• Отрывок
####
Из этого, в частности, следует, что преодоление негативных социальных последствий глобализации, связанных с фрагментацией крупных социальных общностей, возможно только на пути управляемого сдерживания глобализационных процессов.

Как отмечено выше, единственным и естественным противовесом этноконфессиональной фрагментации являются гражданские нации, многие из которых переживают глубокий кризис, но, тем не менее, сохраняющие роль системообразующих социальных групп, способных интегрировать фрагментированный социальный субстрат.

Глобализация, как качественно новая историческая эпоха, изменив сложившуюся систему социальных процессов, сделала явными ряд механизмов и особенностей социогенеза этносов и наций, которые не были проявлены или не играли серьезной роли в предшествующие исторические эпохи. Задача теоретического осмысления проблемы социогенеза в новых исторических условиях с неизбежностью ставит вопрос оснований теорий социогенеза, которые должны строиться на возможно более широких онтологических, гносеологических и социально-исторических основаниях, либо учитывать ограниченность этих оснований.

Сравнительный анализ известных теорий социогенеза показывает определенную ограниченность их гносеологических, онтологических и социально-исторических оснований, в результате чего они отражают лишь определенные аспекты социально-исторического процесса, ограниченные определенными сферами социального бытия и историческими рамками.

Так, известные теории социогенеза создавались в рамках отдельных научных дисциплин (истории, этнографии, социологии и др.), основывались на ограниченной определенными временными и цивилизационными рамками фактологической базе, на определенной парадигме социально-исторического развития, использовали определенный методологический аппарат, что неизбежно ограничивает область их адекватности определенными рамками.
####
• Что сделать
Выпишите из отрывка дословно фрагмент между словами «Как отмечено выше, единственным» и «ограниченность этих оснований.», включая сами эти слова. Приведённый дальше список никак не связан с отрывком.

[Записи о расположении текста и объектов]
####
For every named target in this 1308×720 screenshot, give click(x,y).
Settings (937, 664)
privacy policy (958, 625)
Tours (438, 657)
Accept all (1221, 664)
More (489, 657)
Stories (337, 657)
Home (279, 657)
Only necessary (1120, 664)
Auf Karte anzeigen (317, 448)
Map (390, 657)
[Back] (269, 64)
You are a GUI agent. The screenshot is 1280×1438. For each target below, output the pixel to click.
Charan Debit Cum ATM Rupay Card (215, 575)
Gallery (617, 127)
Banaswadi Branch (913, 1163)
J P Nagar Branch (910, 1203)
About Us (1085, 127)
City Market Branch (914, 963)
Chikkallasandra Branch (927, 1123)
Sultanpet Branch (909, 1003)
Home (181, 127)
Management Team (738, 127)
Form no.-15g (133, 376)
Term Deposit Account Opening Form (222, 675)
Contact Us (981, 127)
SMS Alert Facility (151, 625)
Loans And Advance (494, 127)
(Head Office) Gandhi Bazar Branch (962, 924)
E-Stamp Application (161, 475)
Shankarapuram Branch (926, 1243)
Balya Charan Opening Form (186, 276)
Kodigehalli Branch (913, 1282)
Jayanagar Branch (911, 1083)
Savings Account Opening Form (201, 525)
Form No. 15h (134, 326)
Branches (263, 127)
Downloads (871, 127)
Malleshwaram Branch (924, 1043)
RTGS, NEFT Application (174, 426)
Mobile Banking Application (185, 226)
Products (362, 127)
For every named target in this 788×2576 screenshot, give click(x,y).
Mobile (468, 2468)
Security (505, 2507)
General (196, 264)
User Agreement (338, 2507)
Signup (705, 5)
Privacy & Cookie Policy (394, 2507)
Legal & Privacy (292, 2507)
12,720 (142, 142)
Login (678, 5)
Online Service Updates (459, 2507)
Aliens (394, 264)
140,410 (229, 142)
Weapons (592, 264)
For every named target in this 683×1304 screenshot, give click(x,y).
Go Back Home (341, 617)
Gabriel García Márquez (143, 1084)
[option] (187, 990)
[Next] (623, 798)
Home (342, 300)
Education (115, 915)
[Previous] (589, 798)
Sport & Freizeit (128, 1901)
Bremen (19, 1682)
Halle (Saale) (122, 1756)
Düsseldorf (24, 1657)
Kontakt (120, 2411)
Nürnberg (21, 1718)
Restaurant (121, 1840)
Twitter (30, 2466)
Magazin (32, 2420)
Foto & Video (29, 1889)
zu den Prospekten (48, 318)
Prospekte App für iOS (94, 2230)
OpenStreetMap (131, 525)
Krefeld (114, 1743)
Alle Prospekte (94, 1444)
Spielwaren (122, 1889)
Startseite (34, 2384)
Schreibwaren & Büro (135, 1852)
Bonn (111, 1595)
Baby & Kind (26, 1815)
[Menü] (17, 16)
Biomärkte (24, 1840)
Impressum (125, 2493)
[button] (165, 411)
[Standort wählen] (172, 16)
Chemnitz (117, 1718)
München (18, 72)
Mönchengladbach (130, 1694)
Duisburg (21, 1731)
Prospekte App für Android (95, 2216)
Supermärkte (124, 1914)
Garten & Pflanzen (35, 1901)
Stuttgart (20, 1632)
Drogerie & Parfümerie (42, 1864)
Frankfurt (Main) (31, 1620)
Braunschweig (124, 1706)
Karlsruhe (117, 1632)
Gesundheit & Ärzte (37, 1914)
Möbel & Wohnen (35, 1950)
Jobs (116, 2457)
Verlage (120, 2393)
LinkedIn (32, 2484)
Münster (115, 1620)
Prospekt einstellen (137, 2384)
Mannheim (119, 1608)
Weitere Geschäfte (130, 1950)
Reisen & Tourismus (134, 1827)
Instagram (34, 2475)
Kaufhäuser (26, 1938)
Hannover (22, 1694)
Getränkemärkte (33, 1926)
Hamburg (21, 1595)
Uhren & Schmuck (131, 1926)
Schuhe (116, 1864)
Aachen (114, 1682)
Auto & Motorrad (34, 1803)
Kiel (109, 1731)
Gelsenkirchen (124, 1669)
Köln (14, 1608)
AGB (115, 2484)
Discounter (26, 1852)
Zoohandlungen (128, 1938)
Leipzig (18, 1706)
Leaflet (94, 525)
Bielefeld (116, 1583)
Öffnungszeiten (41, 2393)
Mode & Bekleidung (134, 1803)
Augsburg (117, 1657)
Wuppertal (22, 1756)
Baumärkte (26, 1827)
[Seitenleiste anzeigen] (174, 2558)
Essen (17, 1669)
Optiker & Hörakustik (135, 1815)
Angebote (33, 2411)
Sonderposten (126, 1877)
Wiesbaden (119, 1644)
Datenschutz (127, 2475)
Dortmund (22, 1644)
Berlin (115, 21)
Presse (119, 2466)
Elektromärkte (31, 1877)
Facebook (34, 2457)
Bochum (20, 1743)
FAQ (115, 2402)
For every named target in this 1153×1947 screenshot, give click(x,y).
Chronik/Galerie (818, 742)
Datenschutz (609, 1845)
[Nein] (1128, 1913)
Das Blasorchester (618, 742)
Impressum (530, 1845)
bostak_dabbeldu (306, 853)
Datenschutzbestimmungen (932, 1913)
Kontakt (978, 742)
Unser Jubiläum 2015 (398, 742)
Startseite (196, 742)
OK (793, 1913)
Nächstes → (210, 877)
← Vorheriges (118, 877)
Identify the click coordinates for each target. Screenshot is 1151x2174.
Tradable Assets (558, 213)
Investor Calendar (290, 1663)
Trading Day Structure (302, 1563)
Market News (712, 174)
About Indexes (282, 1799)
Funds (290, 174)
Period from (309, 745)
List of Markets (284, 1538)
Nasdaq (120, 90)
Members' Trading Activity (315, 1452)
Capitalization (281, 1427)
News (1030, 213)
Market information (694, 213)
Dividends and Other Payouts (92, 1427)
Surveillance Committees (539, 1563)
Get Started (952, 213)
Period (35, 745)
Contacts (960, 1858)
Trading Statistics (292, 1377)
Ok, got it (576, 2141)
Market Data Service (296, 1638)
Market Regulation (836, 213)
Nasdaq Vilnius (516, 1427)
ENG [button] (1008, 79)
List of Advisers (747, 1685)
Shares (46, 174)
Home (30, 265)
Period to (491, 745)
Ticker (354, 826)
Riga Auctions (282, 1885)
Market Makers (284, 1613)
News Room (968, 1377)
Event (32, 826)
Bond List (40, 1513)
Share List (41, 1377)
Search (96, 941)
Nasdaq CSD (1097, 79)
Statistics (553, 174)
####
• Ответ к заданию
Как отмечено выше, единственным и естественным противовесом этноконфессиональной фрагментации являются гражданские нации, многие из которых переживают глубокий кризис, но, тем не менее, сохраняющие роль системообразующих социальных групп, способных интегрировать фрагментированный социальный субстрат.

Глобализация, как качественно новая историческая эпоха, изменив сложившуюся систему социальных процессов, сделала явными ряд механизмов и особенностей социогенеза этносов и наций, которые не были проявлены или не играли серьезной роли в предшествующие исторические эпохи. Задача теоретического осмысления проблемы социогенеза в новых исторических условиях с неизбежностью ставит вопрос оснований теорий социогенеза, которые должны строиться на возможно более широких онтологических, гносеологических и социально-исторических основаниях, либо учитывать ограниченность этих оснований.